Most of the simple tabulations of findings presented in the report show that less than the full

number of participants in each group responded or participated. While incomplete participation

and failure to complete multiple components of a study occur frequently, this limits the

interpretation of what is presented. Also, when findings are only available for small percentages

of study participants, the uncertainty and potential bias become much greater. The report does

not report or attempt to evaluate the scale of uncertainty that resulted from these factors.

Uncertainty analyses are a common component of epidemiological studies and methods to

evaluate the statistical limitations resulting from the low response rates for various endpoints

were readily available. Examples include:

Chromosomal analyses –presented for 2% of reference group and 5% of study group.

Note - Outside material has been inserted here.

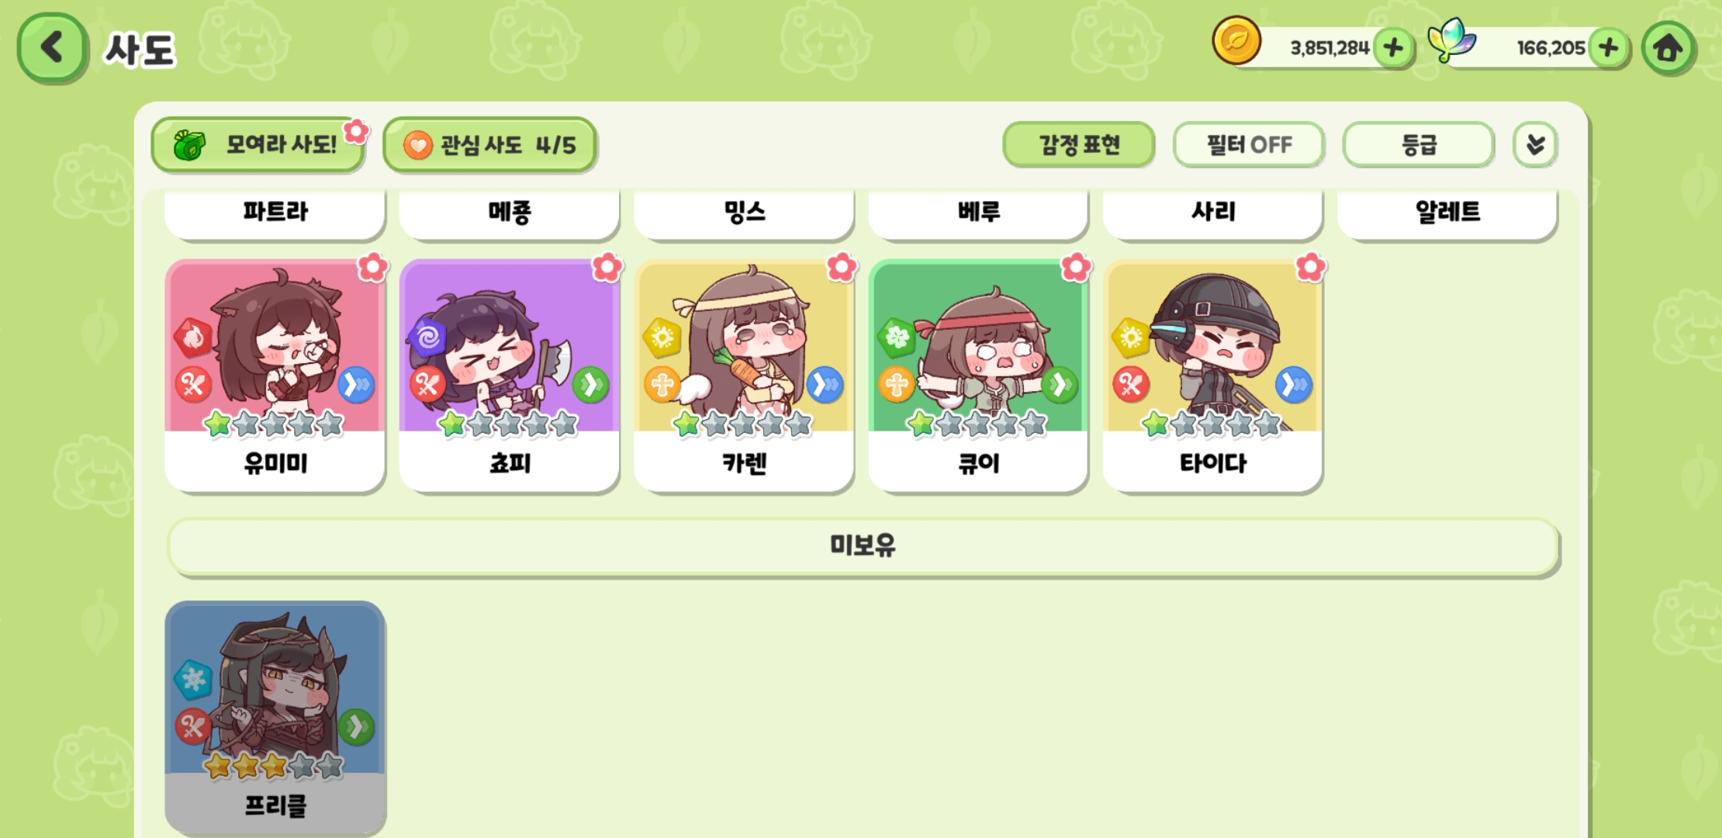Open the 카렌 character card
The image size is (1722, 838).
744,376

Serum samples –obtained from 26% study group and 20% reference group (page 10).

Prevalence of seizure disorders –presented for 41% reference girls and 42% study

group girls (Table 12).

There is additional potential for selection bias as the children for whom blood samples were

taken (page 10) or sexual maturity examinations done are a small sub-set of each study group

(Tables 16 and 18). Any interpretation of comparisons of these small subgroups is not

meaningful, and cannot be assumed to represent the whole eligible study population.

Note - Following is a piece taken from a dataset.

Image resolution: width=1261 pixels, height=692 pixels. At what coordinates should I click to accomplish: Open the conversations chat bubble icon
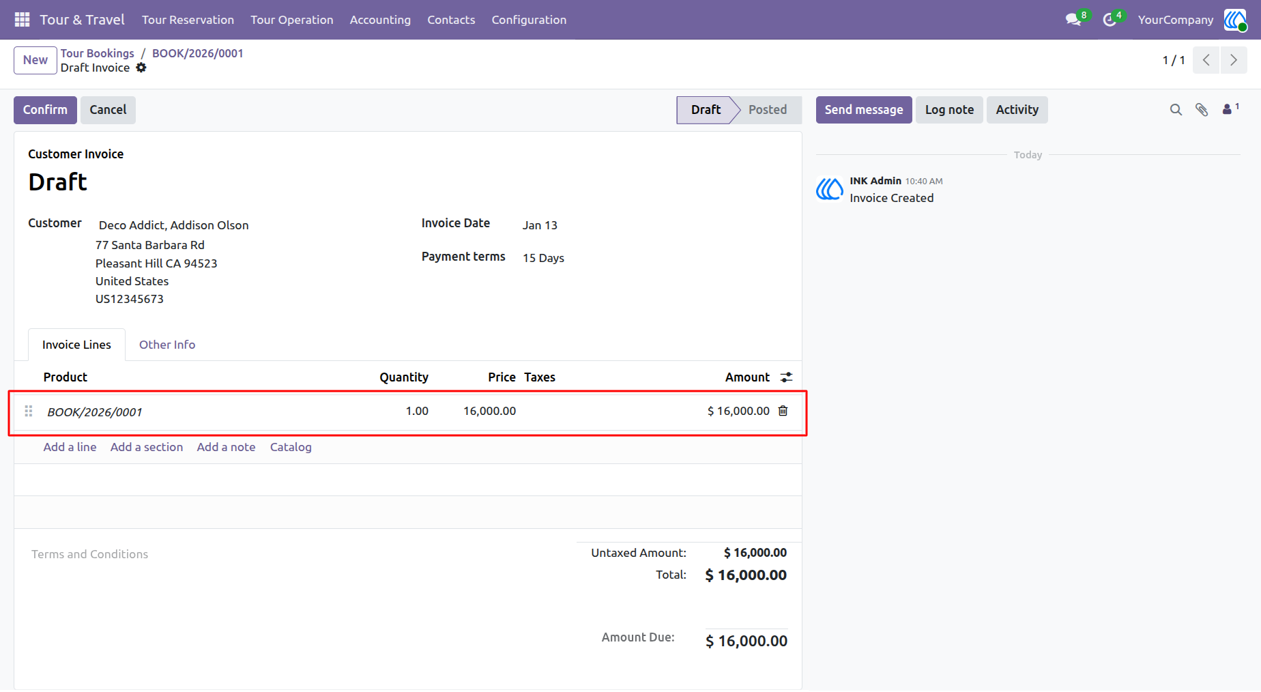point(1073,20)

Another issue creating uncertainty related to the selected sub-groups for certain tests is the

difference in participation rates between the study and reference populations. When differing

proportions of groups choose to participate, there is the potential that it is occurring because of

a desire to self-select, either for or against participation. Large differences in participation rate

include:

IQ surrogate testing –57% reference group participation compared to 82% participation

from the Padre village study population (Table 10).

Sexual maturity rating examinations–70% participation from boys in the reference

village compared to 53% participation from boys in the study group (Table 18).

The numbers of children who are compared in the various tables are not sufficient to draw

causal conclusions. The analyses are simplistic and do not all represent the full number of

participants in each evaluation. For example, Table 14 includes less than half of both the study

and referent populations; there is no basis to conclude the majority of girls for whom there is no

information are in fact distributed in the same way as what is given.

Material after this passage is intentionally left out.